Here's how McClellan put it on Wednesday, the same day the National Mediation Board declared an impasse in negotiations between Northwest and the mechanics union:
"The National Mediation Board has found that a labor action at Northwest would not present a substantial disruption of interstate commerce," McClellan told the Associated Press. "The administration does not dispute this conclusion based on current information and the president is not creating a presidential emergency board."
Contrast that with the president's view on Feb. 9, 2001. Then, just as this Wednesday, the mediation board declared talks between the airline and the mechanics at an impasse.
Then, as now, the board's declaration triggered a 30-day countdown to a strike.
But then, unlike now, the White House said Bush was prepared to get involved in the dispute by naming a panel to seek a settlement. "The president is concerned about an airline strike that could threaten the economy," a White House aide said then.
Bush did get involved in 2001. Both sides got back to the bargaining table. By May, they had hammered out an agreement.
White House spokesman Allen Abney, asked Friday about the AP report, confirmed it.

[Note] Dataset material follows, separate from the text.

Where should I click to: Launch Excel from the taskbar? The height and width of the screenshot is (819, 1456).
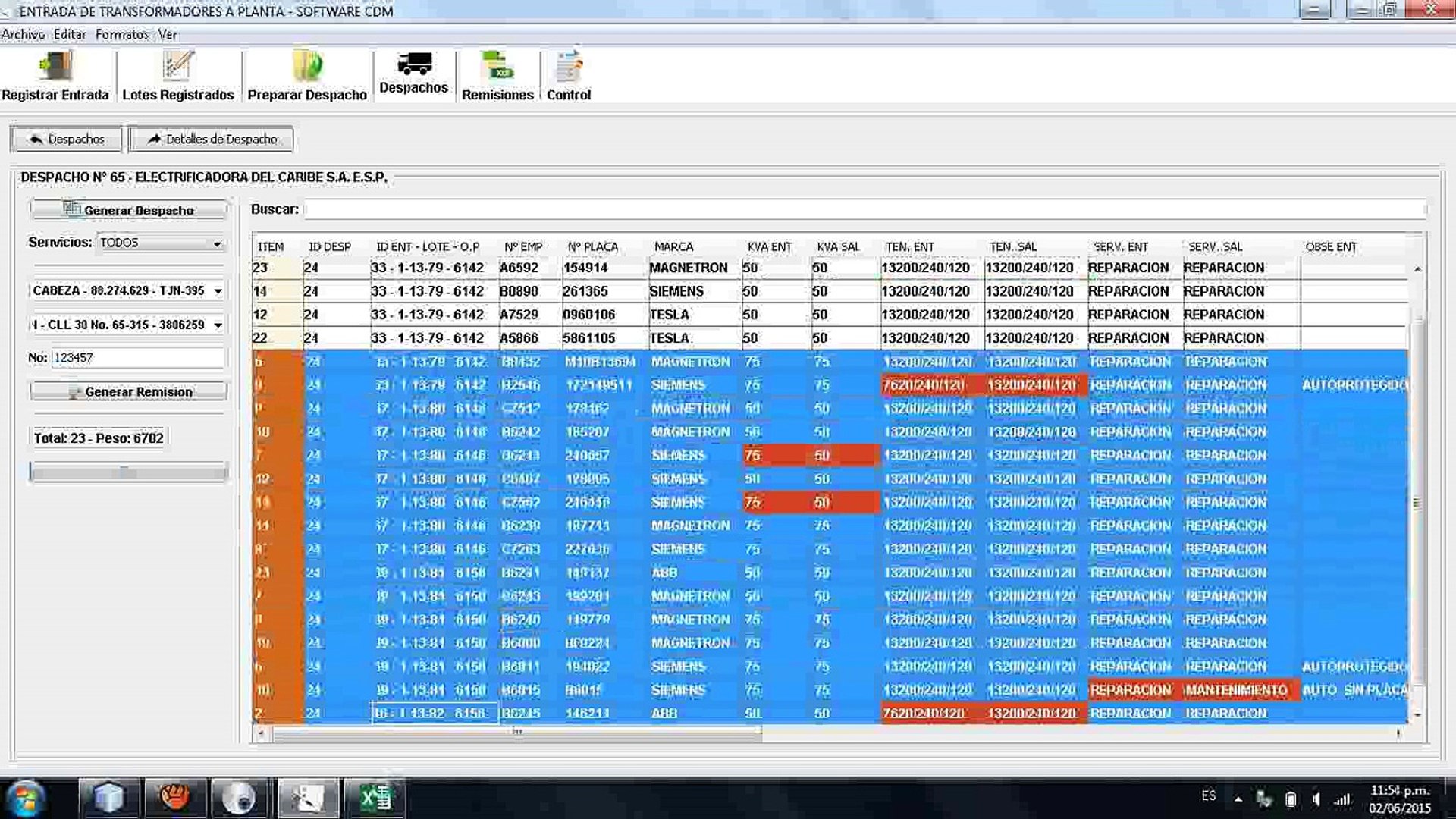tap(375, 798)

The situation differs from four years ago, Abney said, because this time neither side wants Bush to intervene. Then, the mechanics union opposed intervention, while indications were that Northwest wanted the White House to get involved.

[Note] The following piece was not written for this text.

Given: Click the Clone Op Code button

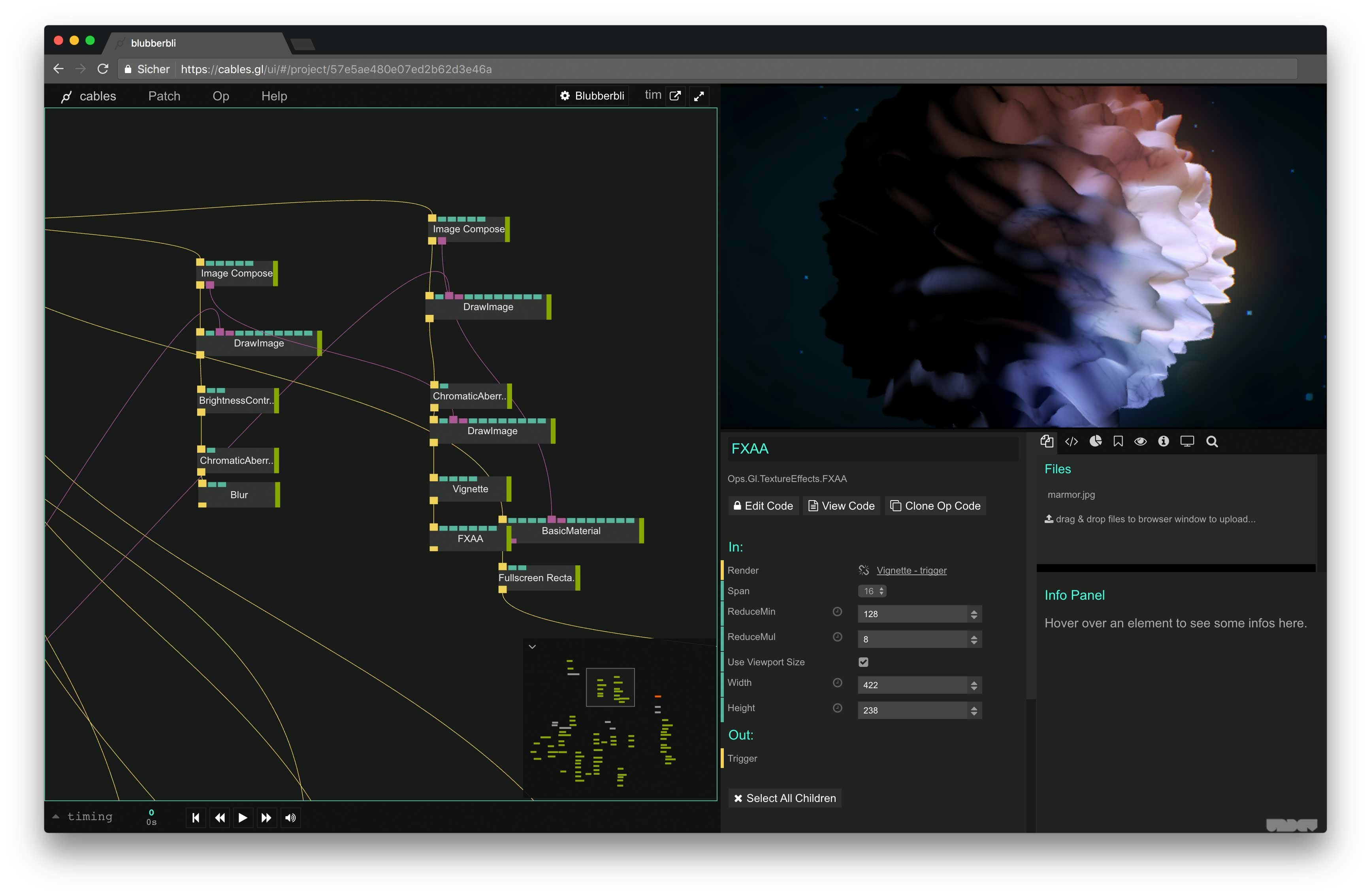Looking at the screenshot, I should click(x=935, y=506).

Both times, the Bush position has reflected the view of Northwest's management. It's just that this time, management's view has changed.
This time, Northwest is preparing to take a strike.

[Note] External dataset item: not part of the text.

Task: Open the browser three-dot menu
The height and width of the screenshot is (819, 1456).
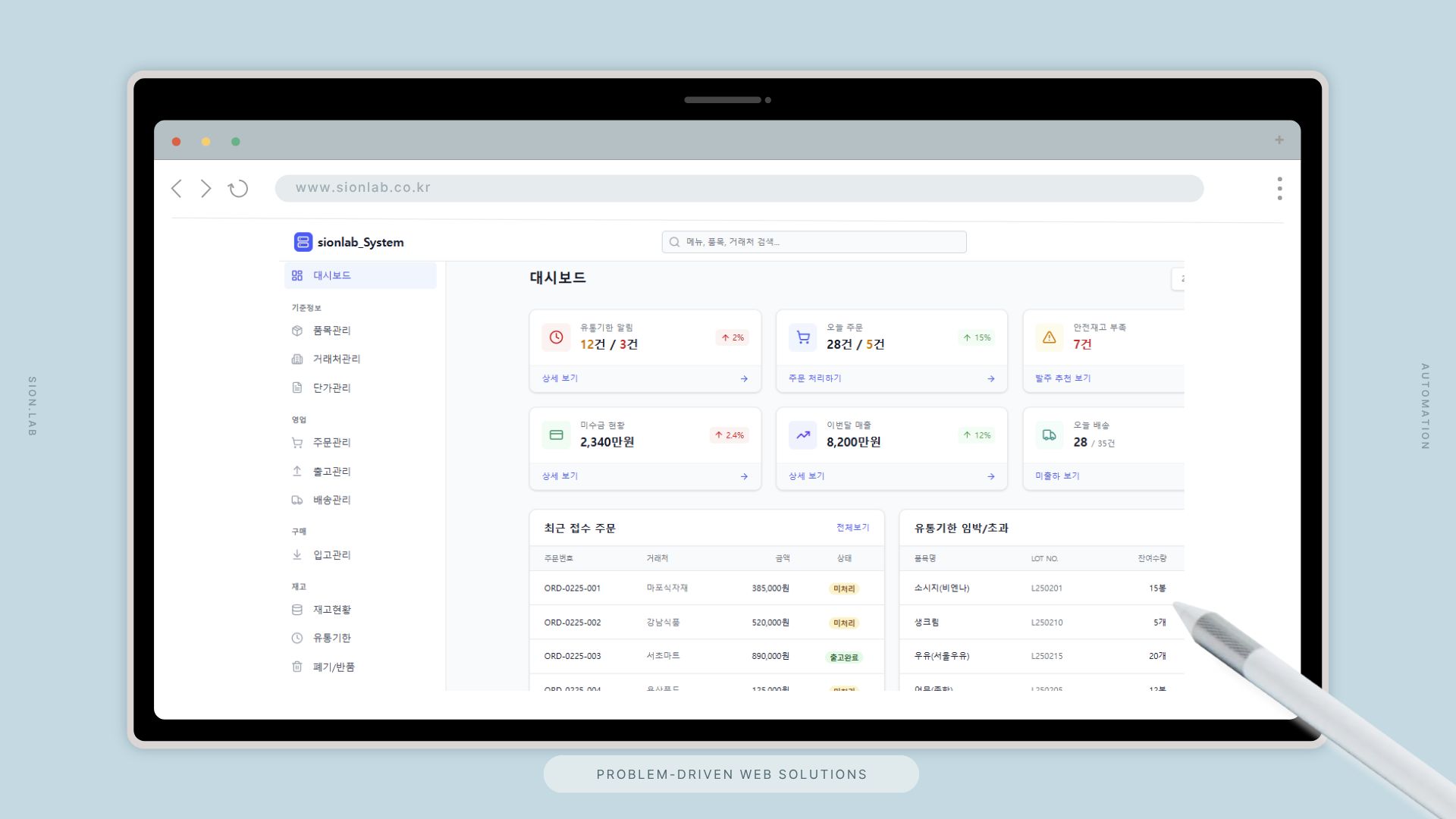Action: click(1279, 189)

"It's a significant difference, but it's not very surprising given how much has changed in four years," says John Budd, an industrial relations professor at the University of Minnesota's Carlson School of Management.
What's changed, Budd says, is that there now is a sense that the industry has too much capacity. Viewed from that perspective, he explains, a strike now would not be as disruptive to Northwest or to the industry as would have been the case in mid-2001.
Also, Budd says Northwest's management has a stronger bargaining position today than four years ago because it has outsourced so many of the mechanics' jobs.
Doug Steenland, the airline's CEO, is blunt about the changes.
"If we can't reach an agreement, we cannot jeopardize the thousands of other good jobs that exist at Northwest," he said in an e-mail to employees Monday. "That would be irresponsible. Therefore, we have put together a carefully designed plan that prepares us for the possibility of an AMFA work stoppage."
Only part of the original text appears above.